FYI, I use “recognize his name” throughout because I loathe calling a dog “it,” but obviously these tips work just as well for training your female dog to recognize her name, too!
Have you ever wonder why it is important to teach your dog to recognize his name?
For one, Pongo needs to know that you’re calling him and not another dog when he wanders off the leash.
You’ll also need a name to attract Pongo’s attention during training or when he is about to do something dangerous!
“Pongo, leave it!” tends to work better than just yelling the “leave it” command on its own.
At its core, name teaching is an easy job. You just have to know the right way to do it.
➔ READ MORE: How To Teach Your Puppy Their Name
#1 Choose the right name
Many pets start their lives with long, complicated names after a lengthy debate among the family members.
But as time goes by, you suddenly discover that you’ve started calling Prince Albert the Magnificent Mutt just plain “Mutt.”
So, here are a couple of things you should consider before you start looking up complicated doggy names:
- The name should be short and easy to remember. One or two syllables are enough.
- Pay attention to the sounds. According to experts, dogs recognize names containing hard consonants such as “k” easier than ones containing soft sounds.
- Ensure that the name is not too close to basic commands. For example, your pooch might confuse Spot with “Stop.”
I also advise that you avoid common human names for your pet because that leads to embarrassing misunderstandings when you’re calling your dog in the park.
In case you’re not sure about the name you’ve chosen, try saying it aloud a couple of times to determine if it rolls off your tongue smoothly or whether you’d be embarrassed saying it in front of other people.
# 2 Use positive reinforcement
If you want your dog to learn his name, Pongo should connect his name with good things.
He has to realize that every time you say “Pongo” something amazing will happen. For example, he will get a tasty training treat, a petting, or a walk.
To do that, we’re going to use positive reinforcement, a very useful method in dog obedience training. In fact, teaching your dog his name will be the first “command” he learns.
The only thing you need is a bag full of delicious treats and a room with no distractions:
- Wait until you have your dog’s full attention.
- Say the name in a happy voice and wait for Pongo to look at you.
- Then mark the behavior by saying “Yes,”
- Give Pongo a treat immediately.
- Wait a few seconds and repeat.
Dog behaviorists point out that you should avoid creating negative connotations. That means that you shouldn’t use the name when something unpleasant is about to happen, for example, a trip to the vet.
Some experts suggest that you choose a second name or a nickname that you’ll use for these “unpleasant” situations or when you need to correct your dog’s behavior.

● **Provided information**
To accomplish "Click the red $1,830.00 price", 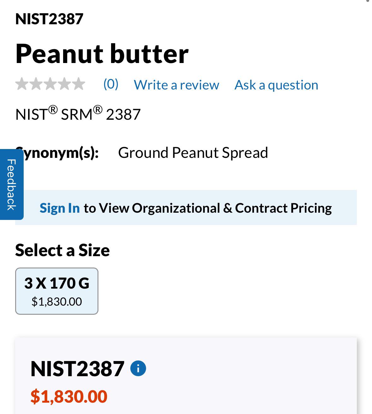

* * *

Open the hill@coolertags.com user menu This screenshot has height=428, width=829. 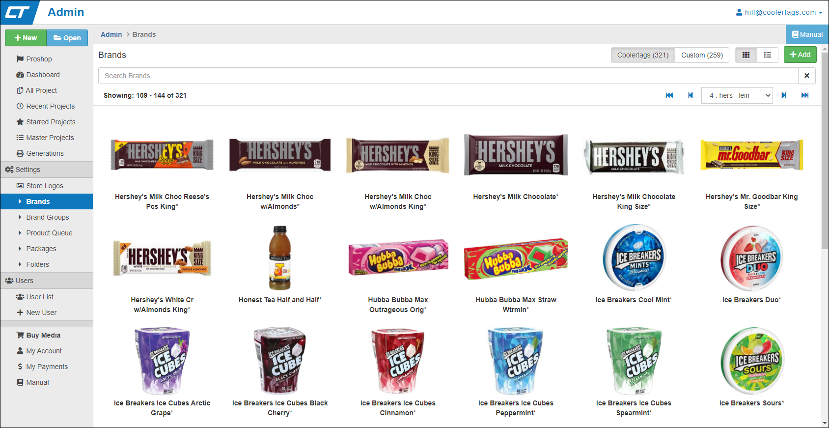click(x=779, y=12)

● **Aim 1**
Write out the part of the dog name-training text starting with "But as time" and going on through "in the park.".
● **Aim 2**
Decide whether the dog name-training text agrees with each statement, giving yes or no and quoting the words that settle it: (a) A dog's name needs no more than one or two syllables. (b) The treat should come a few seconds after you say "Yes." (c) Dogs pick up names with soft sounds more easily than names with hard consonants.
The material can be set aside; it isn't needed here.

● **Written response 1**
But as time goes by, you suddenly discover that you’ve started calling Prince Albert the Magnificent Mutt just plain “Mutt.”
So, here are a couple of things you should consider before you start looking up complicated doggy names:
- The name should be short and easy to remember. One or two syllables are enough.
- Pay attention to the sounds. According to experts, dogs recognize names containing hard consonants such as “k” easier than ones containing soft sounds.
- Ensure that the name is not too close to basic commands. For example, your pooch might confuse Spot with “Stop.”
I also advise that you avoid common human names for your pet because that leads to embarrassing misunderstandings when you’re calling your dog in the park.

● **Written response 2**
(a) Yes: "One or two syllables are enough."
(b) No: "Give Pongo a treat immediately."
(c) No: "dogs recognize names containing hard consonants such as “k” easier than ones containing soft sounds."